Lastly, it is also necessary to state that all utilized ACS data acknowledges a sampling error. Given the fact that these datasets contain estimates based on samples rather than on values for total population, a margin of error is calculated for all values contained in the data.

Data wrangling and processing

The original design of this study required extensive data cleaning and processing, as it aimed to merge both spatial and tabular information. The first step was to manipulate the LinkNYC kiosk location data, as the purpose of this portion of the project was to plot the number of Links by community board. A loop was implemented both to display only the numerical portion of the Link identification code ('CB Link ID') and to omit the word “LINK” (See figure 1).

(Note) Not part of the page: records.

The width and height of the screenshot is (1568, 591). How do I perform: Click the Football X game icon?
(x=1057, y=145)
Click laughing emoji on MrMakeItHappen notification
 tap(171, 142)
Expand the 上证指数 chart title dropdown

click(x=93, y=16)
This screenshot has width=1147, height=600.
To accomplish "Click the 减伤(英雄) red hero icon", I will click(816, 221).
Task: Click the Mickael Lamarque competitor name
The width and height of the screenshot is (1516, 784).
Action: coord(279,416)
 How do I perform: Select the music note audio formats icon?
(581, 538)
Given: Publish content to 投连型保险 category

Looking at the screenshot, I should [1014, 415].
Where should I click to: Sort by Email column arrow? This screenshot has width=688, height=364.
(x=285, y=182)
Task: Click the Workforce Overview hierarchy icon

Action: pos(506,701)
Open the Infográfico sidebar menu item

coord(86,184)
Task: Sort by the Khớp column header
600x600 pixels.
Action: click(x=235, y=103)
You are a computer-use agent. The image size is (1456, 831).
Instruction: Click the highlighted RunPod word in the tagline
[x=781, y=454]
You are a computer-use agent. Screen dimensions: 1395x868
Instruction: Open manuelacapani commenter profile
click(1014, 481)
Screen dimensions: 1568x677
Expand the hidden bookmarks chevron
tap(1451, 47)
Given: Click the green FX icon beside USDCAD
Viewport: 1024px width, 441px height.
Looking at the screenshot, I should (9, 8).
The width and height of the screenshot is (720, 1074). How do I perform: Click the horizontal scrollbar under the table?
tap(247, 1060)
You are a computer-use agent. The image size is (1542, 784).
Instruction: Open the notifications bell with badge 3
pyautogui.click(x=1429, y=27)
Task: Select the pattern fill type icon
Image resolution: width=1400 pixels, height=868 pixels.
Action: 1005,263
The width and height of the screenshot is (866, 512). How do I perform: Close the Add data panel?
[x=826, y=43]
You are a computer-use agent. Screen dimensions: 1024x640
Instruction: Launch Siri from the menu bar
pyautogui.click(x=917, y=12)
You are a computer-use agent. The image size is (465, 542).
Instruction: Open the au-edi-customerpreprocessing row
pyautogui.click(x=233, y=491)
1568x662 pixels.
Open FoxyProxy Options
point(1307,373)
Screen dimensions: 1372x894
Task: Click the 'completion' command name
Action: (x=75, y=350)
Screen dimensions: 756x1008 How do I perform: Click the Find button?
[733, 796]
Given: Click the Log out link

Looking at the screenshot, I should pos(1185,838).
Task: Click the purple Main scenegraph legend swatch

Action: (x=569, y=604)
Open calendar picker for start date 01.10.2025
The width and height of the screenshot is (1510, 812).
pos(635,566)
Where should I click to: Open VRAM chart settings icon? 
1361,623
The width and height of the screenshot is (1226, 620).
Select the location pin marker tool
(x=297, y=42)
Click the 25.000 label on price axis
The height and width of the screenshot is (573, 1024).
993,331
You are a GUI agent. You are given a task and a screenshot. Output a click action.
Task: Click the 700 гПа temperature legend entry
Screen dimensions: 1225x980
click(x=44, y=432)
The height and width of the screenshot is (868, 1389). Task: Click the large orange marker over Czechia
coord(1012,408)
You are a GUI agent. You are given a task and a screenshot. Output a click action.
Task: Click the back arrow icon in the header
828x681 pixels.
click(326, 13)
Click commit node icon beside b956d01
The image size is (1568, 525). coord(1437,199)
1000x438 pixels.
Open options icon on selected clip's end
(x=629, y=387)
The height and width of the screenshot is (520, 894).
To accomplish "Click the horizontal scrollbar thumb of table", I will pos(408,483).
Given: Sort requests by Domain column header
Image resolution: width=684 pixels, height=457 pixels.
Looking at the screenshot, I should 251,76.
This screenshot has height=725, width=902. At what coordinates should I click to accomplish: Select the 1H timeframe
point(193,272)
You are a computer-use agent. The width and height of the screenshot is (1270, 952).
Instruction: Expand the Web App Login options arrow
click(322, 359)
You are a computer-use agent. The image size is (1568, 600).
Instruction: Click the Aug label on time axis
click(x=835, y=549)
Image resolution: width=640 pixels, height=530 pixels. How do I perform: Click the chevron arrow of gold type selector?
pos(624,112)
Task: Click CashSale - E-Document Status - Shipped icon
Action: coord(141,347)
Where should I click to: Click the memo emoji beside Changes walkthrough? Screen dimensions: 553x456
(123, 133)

In subsequent steps, and after obtaining ACS-Computer use data, the original information in the format: CITY-Borough-Community District number-PUMA Name-City, was replaced by the traditional borough name, followed by the community board number, and the column name was changed from “Qualifying name” to “Community district” (See figure 2). Lastly, duplicates were dropped and panda’s integer-location based indexing tool (. iloc) was utilized to define internet use as the “households with an internet subscription”.

A similar procedure was applied for the demographic data, provided by the course’s website. All values contained under the community board id were processed and all duplicates, were dropped. Finally, all columns’ names were changed in order to prepare all data sets for a merging based on the “community district” column (See figure 3).

The last portion of the data processing stage, involved the conversion of selected values from the spatial data into numerical values. For this task, professor Bianco’s “cancovert” function was utilized to identify the number of entries with the capacity to be converted into float values. After applying this procedure, both poverty tabular data and census tract spatial data were merged based in the “GEOID” column (See figure 4).